--- START ---

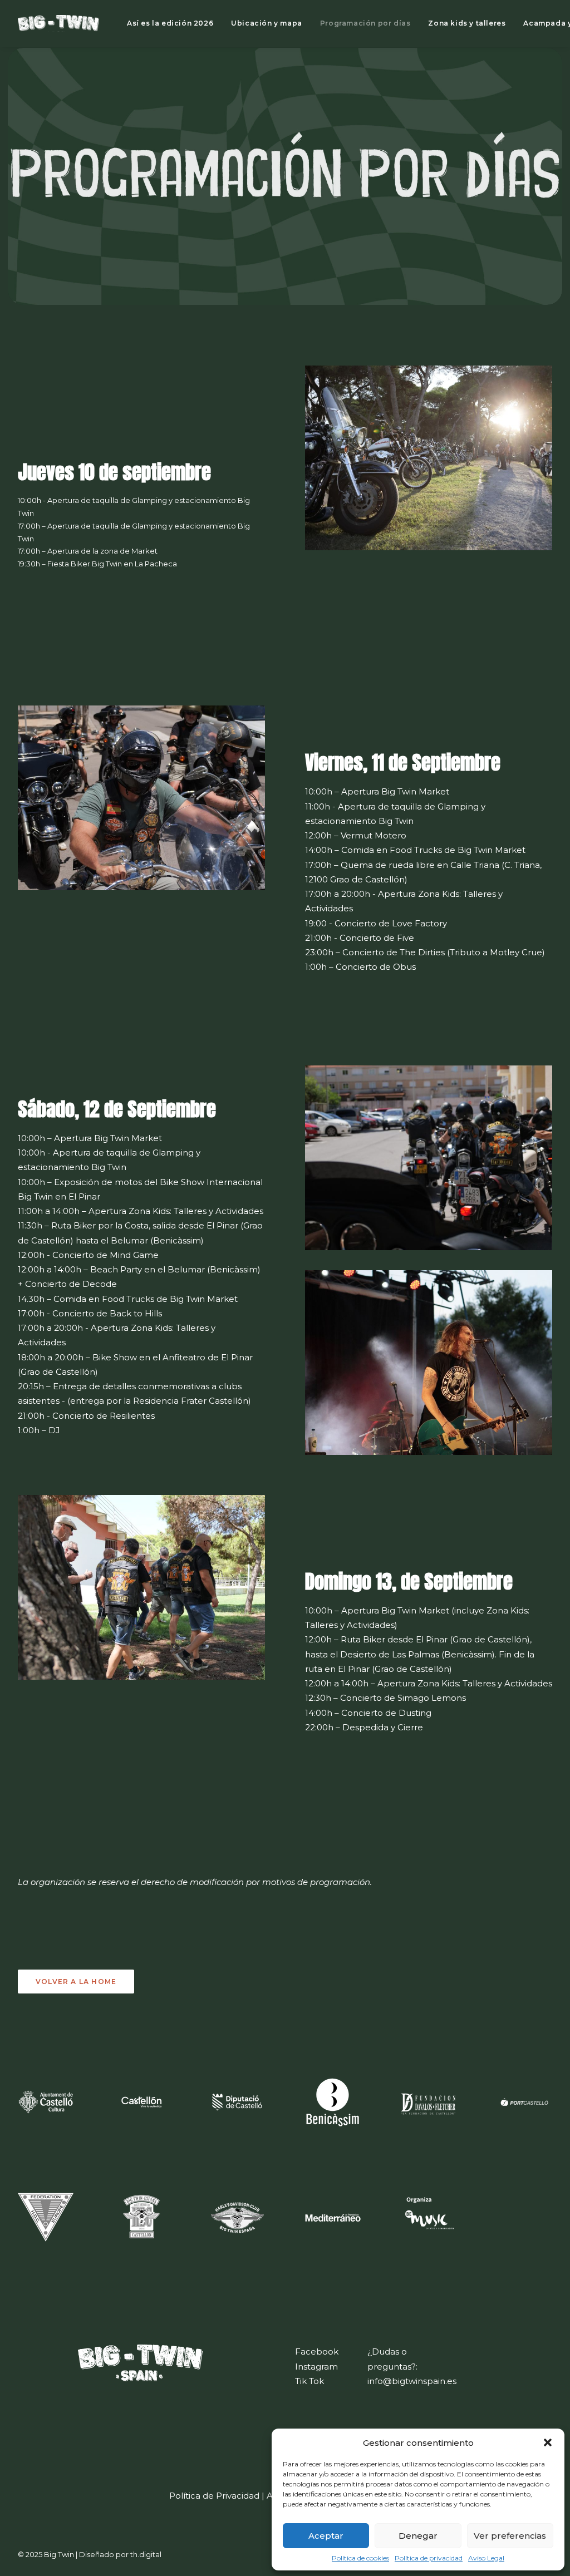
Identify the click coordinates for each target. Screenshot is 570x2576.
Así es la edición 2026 (170, 23)
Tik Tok (309, 2381)
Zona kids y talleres (466, 23)
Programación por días (365, 23)
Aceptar (325, 2535)
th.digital (145, 2554)
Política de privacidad (429, 2558)
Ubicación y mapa (266, 23)
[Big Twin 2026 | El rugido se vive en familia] (58, 23)
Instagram (316, 2366)
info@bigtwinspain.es (411, 2381)
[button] (547, 2442)
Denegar (418, 2535)
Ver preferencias (510, 2535)
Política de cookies (360, 2558)
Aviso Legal (486, 2558)
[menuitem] (170, 23)
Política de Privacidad (214, 2495)
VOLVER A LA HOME (76, 1981)
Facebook (316, 2351)
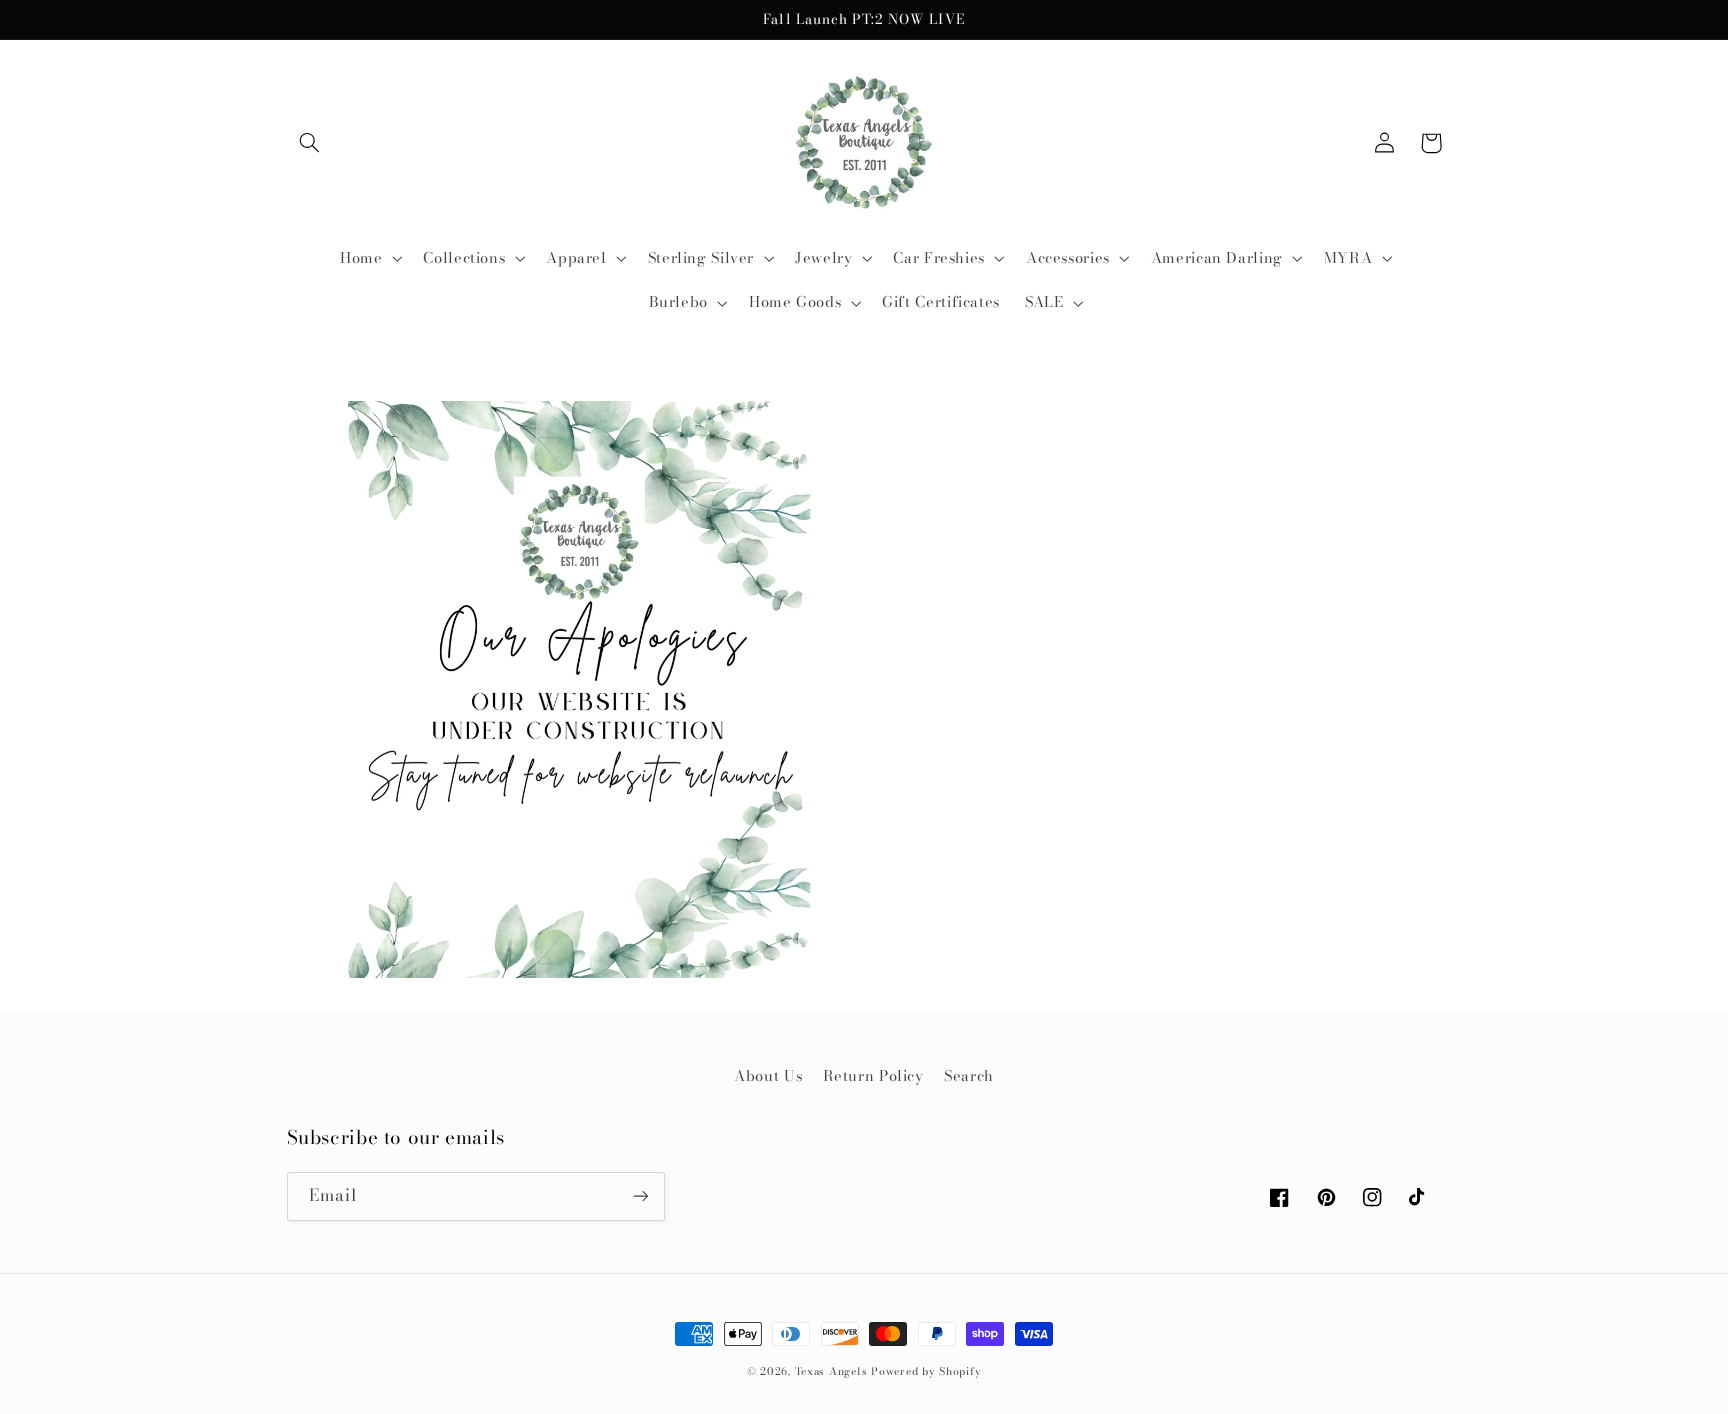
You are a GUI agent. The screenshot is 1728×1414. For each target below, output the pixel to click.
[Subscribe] (640, 1196)
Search (969, 1075)
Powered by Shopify (926, 1371)
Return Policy (873, 1075)
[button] (310, 143)
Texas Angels (831, 1371)
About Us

--- END ---

§ ASSIGNMENT
Whenever a line in the records above contains the string "click", copy that line.

§ SOLUTION TO THIS EXERCISE
Identify the click coordinates for each target. Screenshot is 570x2576.
You are a GUI agent. The screenshot is 1728×1414. For each target below, output the pixel to click.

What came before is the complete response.